__PROBLEM TO SOLVE__
A complete answer lists every line of the entries below where the string "quantity" appears.

__DATA SHOWN__

'''

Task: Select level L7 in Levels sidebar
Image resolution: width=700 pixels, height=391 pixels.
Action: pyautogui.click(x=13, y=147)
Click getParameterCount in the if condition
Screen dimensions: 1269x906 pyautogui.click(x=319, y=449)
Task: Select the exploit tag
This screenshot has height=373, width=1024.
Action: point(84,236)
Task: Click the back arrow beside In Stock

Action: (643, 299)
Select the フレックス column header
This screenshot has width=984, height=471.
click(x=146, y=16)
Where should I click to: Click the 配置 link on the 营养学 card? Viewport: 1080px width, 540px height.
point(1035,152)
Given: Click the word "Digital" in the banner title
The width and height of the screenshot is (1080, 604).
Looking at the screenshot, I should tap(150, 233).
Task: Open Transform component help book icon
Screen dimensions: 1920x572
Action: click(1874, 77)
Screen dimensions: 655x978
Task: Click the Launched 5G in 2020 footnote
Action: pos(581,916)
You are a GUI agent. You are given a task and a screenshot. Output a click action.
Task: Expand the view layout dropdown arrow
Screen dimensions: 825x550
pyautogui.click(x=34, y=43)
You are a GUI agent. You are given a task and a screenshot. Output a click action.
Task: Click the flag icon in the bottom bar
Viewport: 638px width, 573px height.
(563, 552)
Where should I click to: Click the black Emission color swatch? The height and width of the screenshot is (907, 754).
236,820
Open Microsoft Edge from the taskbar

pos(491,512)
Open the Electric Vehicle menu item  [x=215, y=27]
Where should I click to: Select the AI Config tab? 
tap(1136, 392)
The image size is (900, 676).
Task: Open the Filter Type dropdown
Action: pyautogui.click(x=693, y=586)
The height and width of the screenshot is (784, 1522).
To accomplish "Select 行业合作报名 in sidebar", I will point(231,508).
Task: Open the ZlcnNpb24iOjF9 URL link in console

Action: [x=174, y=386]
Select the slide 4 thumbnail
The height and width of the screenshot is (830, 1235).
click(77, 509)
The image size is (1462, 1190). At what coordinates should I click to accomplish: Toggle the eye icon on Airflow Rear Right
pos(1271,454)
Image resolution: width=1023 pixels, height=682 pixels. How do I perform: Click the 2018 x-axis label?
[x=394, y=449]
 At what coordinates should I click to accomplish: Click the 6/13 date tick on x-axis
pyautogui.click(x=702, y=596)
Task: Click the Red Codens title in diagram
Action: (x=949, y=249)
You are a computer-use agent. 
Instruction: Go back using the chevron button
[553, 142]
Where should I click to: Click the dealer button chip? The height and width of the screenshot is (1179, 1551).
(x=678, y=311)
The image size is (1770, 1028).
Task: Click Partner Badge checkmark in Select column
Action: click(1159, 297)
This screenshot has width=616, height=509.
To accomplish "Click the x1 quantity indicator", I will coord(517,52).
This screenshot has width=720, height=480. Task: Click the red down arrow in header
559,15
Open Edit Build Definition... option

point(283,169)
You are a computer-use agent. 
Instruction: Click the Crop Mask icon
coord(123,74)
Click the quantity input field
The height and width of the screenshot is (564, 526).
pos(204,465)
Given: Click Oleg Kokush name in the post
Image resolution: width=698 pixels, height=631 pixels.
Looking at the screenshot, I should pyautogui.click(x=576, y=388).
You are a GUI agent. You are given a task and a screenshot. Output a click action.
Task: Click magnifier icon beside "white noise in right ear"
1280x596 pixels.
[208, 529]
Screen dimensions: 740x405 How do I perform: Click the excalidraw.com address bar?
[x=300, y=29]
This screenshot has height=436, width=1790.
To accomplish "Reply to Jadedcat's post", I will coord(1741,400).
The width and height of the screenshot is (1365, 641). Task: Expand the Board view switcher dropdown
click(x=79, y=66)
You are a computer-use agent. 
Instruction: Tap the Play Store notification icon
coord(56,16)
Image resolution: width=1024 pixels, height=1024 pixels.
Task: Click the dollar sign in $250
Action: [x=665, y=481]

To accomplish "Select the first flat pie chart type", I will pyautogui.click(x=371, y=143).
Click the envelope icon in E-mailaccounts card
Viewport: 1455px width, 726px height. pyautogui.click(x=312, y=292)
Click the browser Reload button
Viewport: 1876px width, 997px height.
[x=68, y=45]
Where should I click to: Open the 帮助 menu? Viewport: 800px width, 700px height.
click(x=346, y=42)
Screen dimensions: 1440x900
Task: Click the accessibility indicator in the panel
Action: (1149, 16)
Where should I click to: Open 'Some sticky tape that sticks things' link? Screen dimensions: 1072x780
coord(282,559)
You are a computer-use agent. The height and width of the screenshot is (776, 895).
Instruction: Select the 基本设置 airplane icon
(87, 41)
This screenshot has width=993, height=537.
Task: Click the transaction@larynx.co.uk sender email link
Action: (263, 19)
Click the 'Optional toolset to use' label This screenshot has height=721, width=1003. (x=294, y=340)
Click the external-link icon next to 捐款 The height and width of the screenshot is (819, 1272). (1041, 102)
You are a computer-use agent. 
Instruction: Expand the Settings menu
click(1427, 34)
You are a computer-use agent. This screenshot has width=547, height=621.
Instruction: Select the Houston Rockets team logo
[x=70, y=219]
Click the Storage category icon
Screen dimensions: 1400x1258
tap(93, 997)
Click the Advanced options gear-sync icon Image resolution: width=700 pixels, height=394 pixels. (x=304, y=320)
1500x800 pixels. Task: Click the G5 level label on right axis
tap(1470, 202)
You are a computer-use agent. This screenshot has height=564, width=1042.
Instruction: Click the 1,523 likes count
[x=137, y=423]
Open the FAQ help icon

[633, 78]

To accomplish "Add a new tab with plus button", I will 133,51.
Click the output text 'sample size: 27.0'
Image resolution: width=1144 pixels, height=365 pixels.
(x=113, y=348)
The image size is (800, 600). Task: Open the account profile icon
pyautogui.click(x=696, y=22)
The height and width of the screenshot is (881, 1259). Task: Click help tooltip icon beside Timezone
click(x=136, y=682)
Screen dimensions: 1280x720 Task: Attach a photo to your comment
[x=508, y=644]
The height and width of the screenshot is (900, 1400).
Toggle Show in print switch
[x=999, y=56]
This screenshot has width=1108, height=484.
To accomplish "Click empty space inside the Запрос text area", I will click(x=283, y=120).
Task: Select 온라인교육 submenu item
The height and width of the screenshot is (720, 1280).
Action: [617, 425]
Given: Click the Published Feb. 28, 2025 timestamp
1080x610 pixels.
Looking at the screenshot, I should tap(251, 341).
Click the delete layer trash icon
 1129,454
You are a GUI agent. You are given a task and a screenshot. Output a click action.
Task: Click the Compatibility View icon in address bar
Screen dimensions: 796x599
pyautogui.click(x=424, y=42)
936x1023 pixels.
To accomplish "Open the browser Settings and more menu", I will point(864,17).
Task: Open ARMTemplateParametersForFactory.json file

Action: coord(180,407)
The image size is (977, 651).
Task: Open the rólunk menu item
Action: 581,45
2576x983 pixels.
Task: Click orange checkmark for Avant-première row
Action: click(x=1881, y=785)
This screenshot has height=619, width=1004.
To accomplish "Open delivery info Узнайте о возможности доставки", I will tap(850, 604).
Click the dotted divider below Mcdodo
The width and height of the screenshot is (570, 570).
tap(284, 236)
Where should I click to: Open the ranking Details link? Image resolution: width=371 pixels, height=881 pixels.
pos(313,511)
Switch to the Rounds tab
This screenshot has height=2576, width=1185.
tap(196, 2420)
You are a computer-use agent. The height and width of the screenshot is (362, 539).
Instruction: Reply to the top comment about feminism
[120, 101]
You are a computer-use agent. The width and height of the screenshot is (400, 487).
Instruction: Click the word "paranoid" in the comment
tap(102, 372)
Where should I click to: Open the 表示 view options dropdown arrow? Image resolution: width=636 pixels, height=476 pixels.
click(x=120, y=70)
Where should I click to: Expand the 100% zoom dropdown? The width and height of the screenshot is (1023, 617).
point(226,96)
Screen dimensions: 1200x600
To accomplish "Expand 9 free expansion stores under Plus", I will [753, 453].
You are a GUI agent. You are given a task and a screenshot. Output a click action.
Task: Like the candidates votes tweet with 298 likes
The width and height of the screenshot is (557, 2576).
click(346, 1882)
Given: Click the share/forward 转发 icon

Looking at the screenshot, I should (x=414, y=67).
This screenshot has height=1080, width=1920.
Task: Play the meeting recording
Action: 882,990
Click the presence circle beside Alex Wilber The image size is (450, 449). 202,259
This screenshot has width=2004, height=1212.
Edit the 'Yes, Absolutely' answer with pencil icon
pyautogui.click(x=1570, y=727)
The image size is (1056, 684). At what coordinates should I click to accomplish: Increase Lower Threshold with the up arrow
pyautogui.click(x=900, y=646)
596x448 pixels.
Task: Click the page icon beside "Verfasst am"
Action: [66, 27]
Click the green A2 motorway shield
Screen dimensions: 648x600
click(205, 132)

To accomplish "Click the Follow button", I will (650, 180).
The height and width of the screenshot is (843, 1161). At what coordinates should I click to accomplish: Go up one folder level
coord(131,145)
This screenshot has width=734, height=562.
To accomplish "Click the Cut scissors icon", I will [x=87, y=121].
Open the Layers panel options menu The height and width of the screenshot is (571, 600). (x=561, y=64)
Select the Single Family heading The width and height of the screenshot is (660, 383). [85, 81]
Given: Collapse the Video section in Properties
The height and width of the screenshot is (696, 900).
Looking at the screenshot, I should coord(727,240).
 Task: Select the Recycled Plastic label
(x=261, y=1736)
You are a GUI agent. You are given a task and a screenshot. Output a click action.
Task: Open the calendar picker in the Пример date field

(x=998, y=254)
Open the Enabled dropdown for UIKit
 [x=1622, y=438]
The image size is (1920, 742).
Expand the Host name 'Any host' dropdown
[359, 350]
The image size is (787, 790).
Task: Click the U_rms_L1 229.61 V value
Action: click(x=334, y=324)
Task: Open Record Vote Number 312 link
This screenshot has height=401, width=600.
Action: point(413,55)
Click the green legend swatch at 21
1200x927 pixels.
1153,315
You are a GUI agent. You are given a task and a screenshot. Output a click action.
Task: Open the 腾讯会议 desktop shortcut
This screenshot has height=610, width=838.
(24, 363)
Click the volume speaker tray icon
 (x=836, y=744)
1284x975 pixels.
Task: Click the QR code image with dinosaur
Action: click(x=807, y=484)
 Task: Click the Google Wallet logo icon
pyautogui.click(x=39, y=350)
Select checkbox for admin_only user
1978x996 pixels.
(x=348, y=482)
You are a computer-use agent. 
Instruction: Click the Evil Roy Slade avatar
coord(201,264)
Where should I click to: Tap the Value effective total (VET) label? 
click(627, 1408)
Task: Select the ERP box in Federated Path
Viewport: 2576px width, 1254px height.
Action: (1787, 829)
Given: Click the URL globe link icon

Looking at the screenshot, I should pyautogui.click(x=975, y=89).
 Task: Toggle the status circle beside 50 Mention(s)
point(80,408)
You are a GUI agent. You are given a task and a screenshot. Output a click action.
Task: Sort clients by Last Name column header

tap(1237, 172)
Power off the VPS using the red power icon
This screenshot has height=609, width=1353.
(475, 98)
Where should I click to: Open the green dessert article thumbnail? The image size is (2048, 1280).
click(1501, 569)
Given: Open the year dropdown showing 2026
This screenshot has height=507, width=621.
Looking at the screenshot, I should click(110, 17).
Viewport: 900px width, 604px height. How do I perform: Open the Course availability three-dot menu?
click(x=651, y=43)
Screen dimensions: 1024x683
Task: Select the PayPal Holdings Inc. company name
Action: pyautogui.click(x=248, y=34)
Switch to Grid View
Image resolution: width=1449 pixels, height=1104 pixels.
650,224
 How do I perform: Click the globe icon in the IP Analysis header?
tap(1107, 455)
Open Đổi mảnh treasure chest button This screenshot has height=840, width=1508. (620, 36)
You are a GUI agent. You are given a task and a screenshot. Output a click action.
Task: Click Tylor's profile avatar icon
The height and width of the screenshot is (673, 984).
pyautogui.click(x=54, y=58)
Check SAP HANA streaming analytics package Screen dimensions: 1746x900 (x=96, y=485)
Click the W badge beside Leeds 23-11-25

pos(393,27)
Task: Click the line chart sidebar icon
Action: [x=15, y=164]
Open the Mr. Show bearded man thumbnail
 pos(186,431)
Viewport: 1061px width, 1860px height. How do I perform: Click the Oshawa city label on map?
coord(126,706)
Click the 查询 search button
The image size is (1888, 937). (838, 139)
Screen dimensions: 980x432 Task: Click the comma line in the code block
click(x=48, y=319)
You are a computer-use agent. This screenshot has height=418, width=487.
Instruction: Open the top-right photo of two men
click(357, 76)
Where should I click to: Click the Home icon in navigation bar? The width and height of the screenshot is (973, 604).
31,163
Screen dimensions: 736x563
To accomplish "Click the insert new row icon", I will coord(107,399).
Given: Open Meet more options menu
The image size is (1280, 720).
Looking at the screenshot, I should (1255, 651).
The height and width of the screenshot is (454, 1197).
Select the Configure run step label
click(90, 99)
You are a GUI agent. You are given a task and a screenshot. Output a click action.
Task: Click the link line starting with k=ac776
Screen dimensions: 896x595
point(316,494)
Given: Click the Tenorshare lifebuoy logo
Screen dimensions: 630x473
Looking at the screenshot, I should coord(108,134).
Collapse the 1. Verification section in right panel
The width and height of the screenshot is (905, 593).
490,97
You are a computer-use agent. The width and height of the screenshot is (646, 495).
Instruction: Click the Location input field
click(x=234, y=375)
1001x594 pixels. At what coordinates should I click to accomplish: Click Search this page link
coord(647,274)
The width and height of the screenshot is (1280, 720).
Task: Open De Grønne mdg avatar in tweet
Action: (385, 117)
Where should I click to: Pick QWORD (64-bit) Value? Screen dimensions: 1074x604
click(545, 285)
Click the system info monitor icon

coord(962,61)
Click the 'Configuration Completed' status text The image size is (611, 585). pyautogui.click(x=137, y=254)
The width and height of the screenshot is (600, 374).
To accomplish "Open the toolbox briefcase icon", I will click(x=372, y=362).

'''

__ANSWER AREA__
To accomplish "Click the x1 quantity indicator", I will coord(517,52).
Click the quantity input field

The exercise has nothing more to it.